UK stocks recovered some poise on Friday, despite an overnight fall on Wall Street amid fresh concerns over the pandemic and disappointing results from content streaming firm Netflix, with company earnings coming to the rescue.
In early trading the FTSE 100 index added 0.2% to 6,261 as defensive sectors such as healthcare and tobacco offsett losses in financial and energy stocks.
Sterling was unchanged against the dollar at $1.255 while gold prices continued to hover just below $1,800 per ounce and Brent crude oil futures softened slightly to $43.10.
Home repair and improvement business Homeserve (HSV) was the best performing stock in the FTSE, gaining 4.5% to a new 12-month high of £13.61 after it reported business as usual in its trading update for the period from April to mid-July with ‘no impact’ on policy renewals or cancellations.
In addition, its heating and air conditioning (HVAC) unit has been buying up smaller competitors with four ‘profitable’ deals in May and June, one of them adding 38,000 new customers, and a ‘strong pipeline of attractive targets.’
Shares in precision measurement firm Renishaw (RSW) also hit a new 12-month high up 3.5% to £45.83 despite a forecast of an 11% drop in full year revenues to the end of June and a drop of more than 50% in adjusted pre-tax profits due to restructuring costs and losses on financial instruments.
The firm sees revenues at £510 million against £574 million last year, which represented a 7% fall on the year before that, while adjusted pre-tax profits are seen at £50 million against £103.9 million (a fall of 28% on 2018’s profits). However market forecasts were for an even steeper fall, which spurred buying.
Chinese demand for iron ore is steady with the construction and infrastructure sectors ‘performing well’, and the global automotive sector is showing ‘initial signs of recovery from a very low base’ which is supportive for its aluminium operations. Shares added 0.9% to £48.67, approaching a new year-high.
Fuel supply and distribution group DCC (DCC) delivered an upbeat report on trading since the start of April, with demand still down on last year but ahead of management expectations thanks to strong demand from the agricultural sector and from households looking to build supplies during lockdown.

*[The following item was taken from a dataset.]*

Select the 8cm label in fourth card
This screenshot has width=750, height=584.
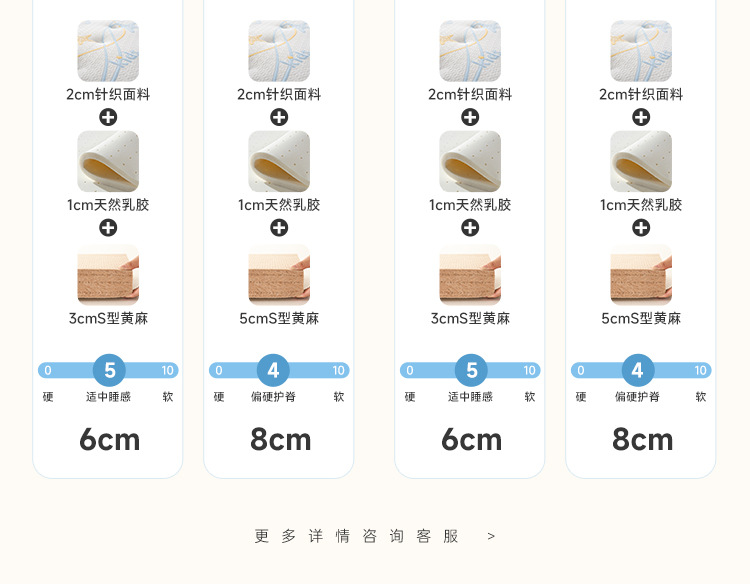642,440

Its healthcare business also performed ‘strongly’ last quarter with operating profit ‘well ahead of the prior year’ as demand for nutritional products and Covid-19 related items. Despite the good news, shares eased 0.6% to £70.19
Freight management firm Xpediator (XPD:AIM) said that trading in the first six months of the year had gathered momentum, and by the end of the period was ‘only marginally behind management’s original expectations.’
The firm said that, while it is still too early to predict how quickly markets return to normal, it is financially stable with a net cash position and cash collection has improved during the first half. Shares, which have halved over the last 12 months, jumped 6.7% to 24p.